Jonah: Mommy, I pooped.
Me: Put semi-sleeping baby that really needed another couple minutes of nursing down in bed and hope she stays asleep while I rush out and wipe things that need wiping.
Norah: stirring, falls back asleep
Me: Okay, a miracle, fix a drink, send this quick email and then I can read my book in peace for a few minutes while kids color and then try to write that blog post.
Me: fix a drink (chai latte for the win!)
two seconds later...
Lucy: He's hogging all the colors!
Jonah: I want them (he doesn't even try to deny it).
Me: Get up and review oil pastel rules, return to drink, take one sip
two seconds later...
Lucy: He's calling my picture nasty!
Jonah: Because I don't like it!
Me:Get up and review kind words rules (#1 - We do not hurt one another with unkind words or deeds and #2 If you have nothing nice to say, don't say anything at all and #3 Don't ask someone their opinion if you don't want it (and if they are a little turd of a toddler, okay, that one was just in my head)
two seconds later...
Me: Return to computer, take another sip
Me: Finally send email - after reviewing meeting minutes and converting documents to pdf and double checking some info. So, not very quickly at all.
Me: Okay, now I can sit on the couch for a second and drink my now cold drink.
two seconds later...
Norah: Babababa - aka, the universal sign that the baby is no longer asleep.
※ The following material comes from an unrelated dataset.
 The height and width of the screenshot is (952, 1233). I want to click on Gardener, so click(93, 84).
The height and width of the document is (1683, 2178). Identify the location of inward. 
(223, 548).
Oh well, those two sips were quite nice. And actual, right now the kids are coloring semi-nicely. I mean, yes, there is an argument about how much glue exactly is "dot, dot, not a lot" but I'm not getting involved yet. The baby is enjoying playing with/sucking on my already broken headphones so I'm just letting her. And this blog post is getting written although it was meant to be a book review and as you can see, it is not.
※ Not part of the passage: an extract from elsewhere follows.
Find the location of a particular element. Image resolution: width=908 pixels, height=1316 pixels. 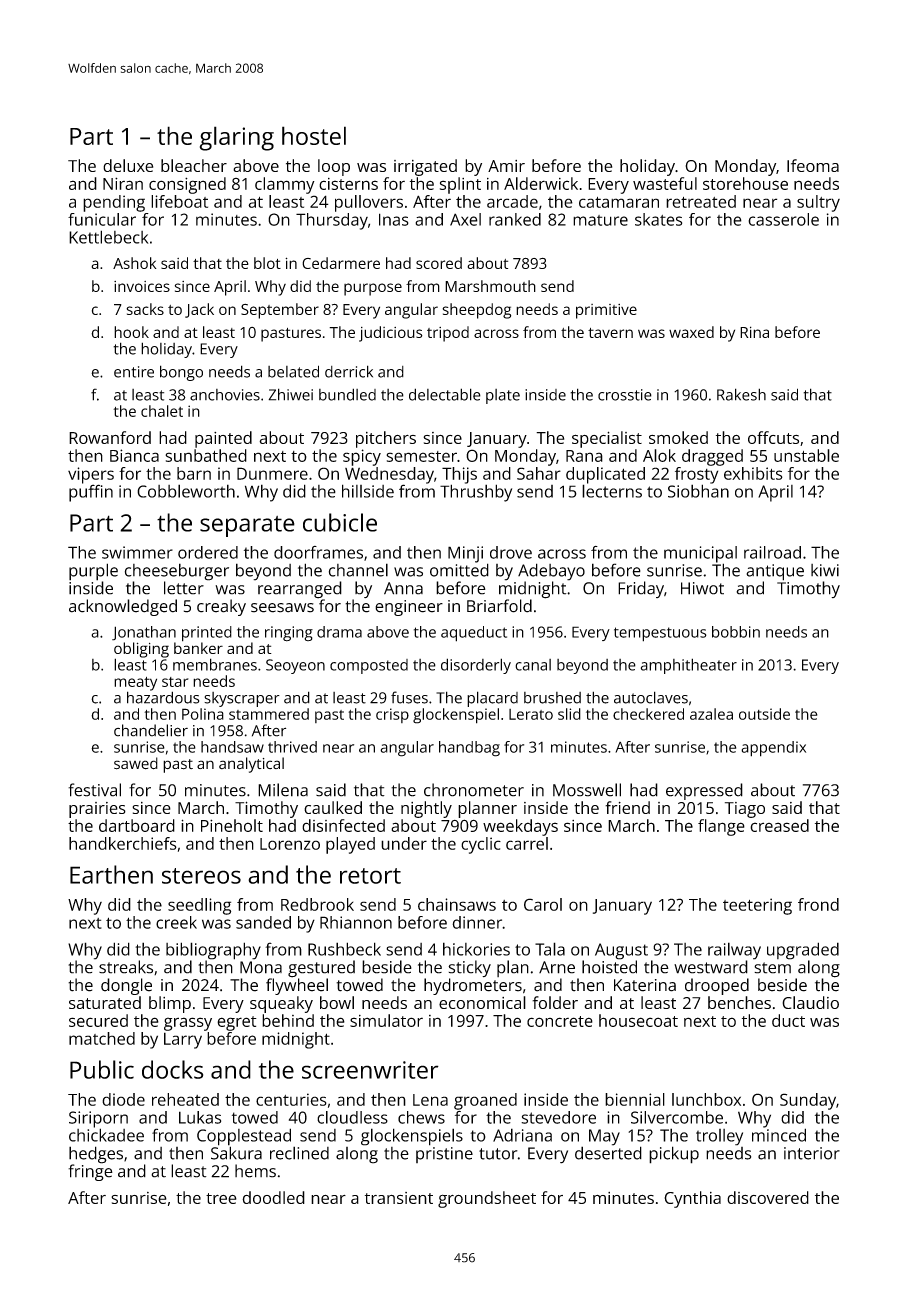

drama is located at coordinates (339, 632).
Overall, the break has been good. I've gotten my entire fall cleaning list done and only added three tasks to Craig's in the process. (Things like replace the bathroom doorknob with one that I can easily unlock from the outside, ahem). And I was really ambitious when I wrote it, even including moving the fridge to vacuum behind it and washing the curtains. I didn't think I'd get to everything but just doing a couple a day we plowed through. This week we've got birthday plans for the soon to be four year old, a couple more adventure days and I'll be attempting to put a few freezer meals up for those crazy days that will come.
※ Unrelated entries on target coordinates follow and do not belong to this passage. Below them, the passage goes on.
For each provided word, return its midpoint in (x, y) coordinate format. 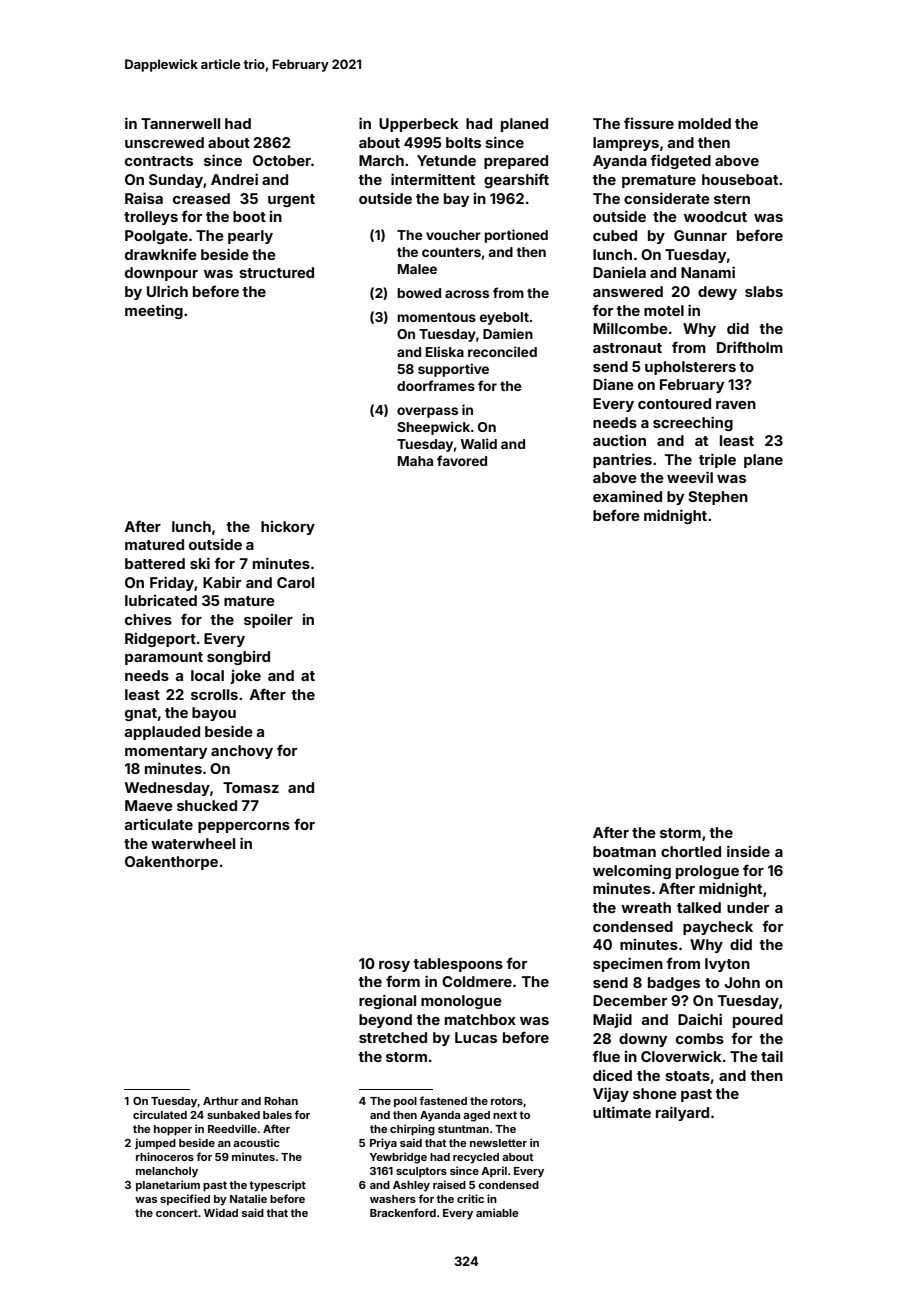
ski (200, 563)
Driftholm (750, 347)
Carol (295, 582)
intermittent (433, 179)
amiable (497, 1212)
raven (736, 405)
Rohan (281, 1101)
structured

And then Term 3! I think I'm ready, kinda-sorta. We ended up having a lot more outside the house things that I planned for this fall. They've already started so I'm not sure if also having school will make it easier since the rest of the day's routine will be in place, or if they stress they are causing me will be the many straws that break my back and I'll be wishing it was December already. None of them are big in and of themselves but they add up and now Craig's got a couple work trips that I wasn't expecting and this momma is feeling overwhelmed. It's probably partly caused by the fact that I spent yesterday putting lots of things on my calendar. I have to keep reminding myself not to borrow worry. Today is fine, tomorrow is too. And look, I even wrote a blog post today!

1 comment :

  1. You should have seen me at co-op today. I had a baby escaping down a hallway, a preschooler poop emergency, and multiple parents wanting to tell me about things going wrong. (I'm a board member at our co-op now.)
    It was so ridiculous all I could do was laugh. (Did I mention there was poop on the FLOOR at one point?)